Part of a data file:
• • • • • • •

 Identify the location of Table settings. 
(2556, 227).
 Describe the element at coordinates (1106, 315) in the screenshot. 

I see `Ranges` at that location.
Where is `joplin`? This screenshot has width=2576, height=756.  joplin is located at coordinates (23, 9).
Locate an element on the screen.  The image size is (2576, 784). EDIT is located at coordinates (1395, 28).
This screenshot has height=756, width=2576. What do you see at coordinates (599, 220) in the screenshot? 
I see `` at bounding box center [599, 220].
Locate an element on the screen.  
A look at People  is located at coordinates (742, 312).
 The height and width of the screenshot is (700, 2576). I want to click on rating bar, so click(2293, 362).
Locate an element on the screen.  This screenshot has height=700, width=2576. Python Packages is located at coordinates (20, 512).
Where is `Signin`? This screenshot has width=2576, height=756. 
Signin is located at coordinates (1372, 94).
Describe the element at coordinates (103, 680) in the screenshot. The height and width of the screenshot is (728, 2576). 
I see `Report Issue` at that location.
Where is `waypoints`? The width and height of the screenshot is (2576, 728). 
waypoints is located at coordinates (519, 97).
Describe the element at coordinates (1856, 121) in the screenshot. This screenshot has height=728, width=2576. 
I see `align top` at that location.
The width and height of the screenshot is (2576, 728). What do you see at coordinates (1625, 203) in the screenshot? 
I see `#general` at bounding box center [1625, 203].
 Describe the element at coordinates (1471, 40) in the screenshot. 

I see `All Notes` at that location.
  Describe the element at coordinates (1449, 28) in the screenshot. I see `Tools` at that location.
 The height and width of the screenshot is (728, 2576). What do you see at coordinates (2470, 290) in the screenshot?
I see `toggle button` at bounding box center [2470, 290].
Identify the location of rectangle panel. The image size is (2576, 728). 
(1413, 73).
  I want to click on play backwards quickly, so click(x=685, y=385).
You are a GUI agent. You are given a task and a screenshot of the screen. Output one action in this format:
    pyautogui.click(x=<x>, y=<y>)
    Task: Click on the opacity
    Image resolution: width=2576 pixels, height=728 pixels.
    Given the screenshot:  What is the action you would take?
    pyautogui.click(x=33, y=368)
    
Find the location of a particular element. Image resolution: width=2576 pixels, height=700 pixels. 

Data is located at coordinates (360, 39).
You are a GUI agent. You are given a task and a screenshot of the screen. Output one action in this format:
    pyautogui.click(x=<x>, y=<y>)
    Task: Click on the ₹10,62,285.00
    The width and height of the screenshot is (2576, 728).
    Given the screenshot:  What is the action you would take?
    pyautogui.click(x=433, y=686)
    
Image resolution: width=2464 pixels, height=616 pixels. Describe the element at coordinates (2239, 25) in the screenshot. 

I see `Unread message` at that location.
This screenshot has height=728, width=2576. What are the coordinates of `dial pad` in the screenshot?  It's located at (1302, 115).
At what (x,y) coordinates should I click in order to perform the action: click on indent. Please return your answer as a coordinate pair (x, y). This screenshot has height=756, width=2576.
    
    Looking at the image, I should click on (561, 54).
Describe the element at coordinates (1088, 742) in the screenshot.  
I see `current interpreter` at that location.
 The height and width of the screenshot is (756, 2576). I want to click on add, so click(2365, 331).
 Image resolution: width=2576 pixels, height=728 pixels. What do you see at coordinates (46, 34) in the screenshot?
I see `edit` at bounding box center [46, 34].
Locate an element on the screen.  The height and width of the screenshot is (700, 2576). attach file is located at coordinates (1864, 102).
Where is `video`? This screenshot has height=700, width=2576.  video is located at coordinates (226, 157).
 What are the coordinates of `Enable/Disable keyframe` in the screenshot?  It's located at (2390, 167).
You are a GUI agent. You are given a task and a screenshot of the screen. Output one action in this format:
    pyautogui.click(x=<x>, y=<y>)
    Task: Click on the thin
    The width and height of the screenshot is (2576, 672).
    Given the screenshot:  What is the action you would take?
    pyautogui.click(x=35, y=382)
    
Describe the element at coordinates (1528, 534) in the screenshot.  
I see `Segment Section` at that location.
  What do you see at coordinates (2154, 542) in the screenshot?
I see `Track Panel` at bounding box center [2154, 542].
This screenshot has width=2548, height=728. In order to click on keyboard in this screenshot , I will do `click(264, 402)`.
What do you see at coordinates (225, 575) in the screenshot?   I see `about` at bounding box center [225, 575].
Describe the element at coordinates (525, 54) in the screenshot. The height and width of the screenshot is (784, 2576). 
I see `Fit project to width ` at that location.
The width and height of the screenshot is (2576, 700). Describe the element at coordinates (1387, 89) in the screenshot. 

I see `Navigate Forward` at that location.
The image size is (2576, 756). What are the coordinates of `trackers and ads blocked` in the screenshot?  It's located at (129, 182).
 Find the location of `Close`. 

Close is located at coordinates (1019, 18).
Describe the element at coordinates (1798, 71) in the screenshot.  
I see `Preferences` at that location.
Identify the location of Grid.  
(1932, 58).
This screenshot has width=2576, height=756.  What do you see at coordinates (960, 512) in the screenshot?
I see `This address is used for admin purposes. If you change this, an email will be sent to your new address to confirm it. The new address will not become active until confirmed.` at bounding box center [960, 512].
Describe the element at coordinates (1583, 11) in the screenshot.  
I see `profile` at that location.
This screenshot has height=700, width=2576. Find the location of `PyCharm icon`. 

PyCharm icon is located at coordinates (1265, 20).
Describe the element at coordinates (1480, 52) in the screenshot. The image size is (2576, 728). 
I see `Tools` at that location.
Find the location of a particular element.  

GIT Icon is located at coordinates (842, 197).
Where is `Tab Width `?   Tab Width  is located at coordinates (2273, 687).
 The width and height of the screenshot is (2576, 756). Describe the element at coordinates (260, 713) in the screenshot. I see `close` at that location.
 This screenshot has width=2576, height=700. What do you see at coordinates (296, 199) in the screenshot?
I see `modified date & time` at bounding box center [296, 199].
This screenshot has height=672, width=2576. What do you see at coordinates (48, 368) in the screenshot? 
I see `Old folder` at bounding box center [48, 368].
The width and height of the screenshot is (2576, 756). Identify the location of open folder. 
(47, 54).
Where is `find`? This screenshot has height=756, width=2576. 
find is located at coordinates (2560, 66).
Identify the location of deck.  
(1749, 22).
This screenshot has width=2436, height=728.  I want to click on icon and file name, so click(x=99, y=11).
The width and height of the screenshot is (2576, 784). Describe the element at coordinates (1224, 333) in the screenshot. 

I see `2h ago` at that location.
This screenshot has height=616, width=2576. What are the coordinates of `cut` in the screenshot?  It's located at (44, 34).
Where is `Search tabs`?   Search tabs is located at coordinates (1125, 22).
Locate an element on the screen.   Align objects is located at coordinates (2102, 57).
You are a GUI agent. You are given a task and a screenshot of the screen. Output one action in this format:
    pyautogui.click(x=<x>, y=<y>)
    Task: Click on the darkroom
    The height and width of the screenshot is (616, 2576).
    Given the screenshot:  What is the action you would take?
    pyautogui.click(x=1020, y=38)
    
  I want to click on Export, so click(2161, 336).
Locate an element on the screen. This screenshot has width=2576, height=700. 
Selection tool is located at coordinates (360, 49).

• • • • • • •

WORK TO COMPLETE: Express the records from the line containing "This screenshot has height=756, width=2576. What" through the line containing "center [1625, 203]." as a Markdown table with a Row column holding a row number and a Line column holding each line, leaving out blank lines.

CORRECT RESULT:
| Row | Line |
|---|---|
| 1 | This screenshot has height=756, width=2576. What do you see at coordinates (599, 220) in the screenshot?  |
| 2 | I see `` at bounding box center [599, 220]. |
| 3 | Locate an element on the screen.   |
| 4 | A look at People  is located at coordinates (742, 312). |
| 5 |  The height and width of the screenshot is (700, 2576). I want to click on rating bar, so click(2293, 362). |
| 6 | Locate an element on the screen.  This screenshot has height=700, width=2576. Python Packages is located at coordinates (20, 512). |
| 7 | Where is `Signin`? This screenshot has width=2576, height=756.  |
| 8 | Signin is located at coordinates (1372, 94). |
| 9 | Describe the element at coordinates (103, 680) in the screenshot. The height and width of the screenshot is (728, 2576).  |
| 10 | I see `Report Issue` at that location. |
| 11 | Where is `waypoints`? The width and height of the screenshot is (2576, 728).  |
| 12 | waypoints is located at coordinates (519, 97). |
| 13 | Describe the element at coordinates (1856, 121) in the screenshot. This screenshot has height=728, width=2576.  |
| 14 | I see `align top` at that location. |
| 15 | The width and height of the screenshot is (2576, 728). What do you see at coordinates (1625, 203) in the screenshot?  |
| 16 | I see `#general` at bounding box center [1625, 203]. |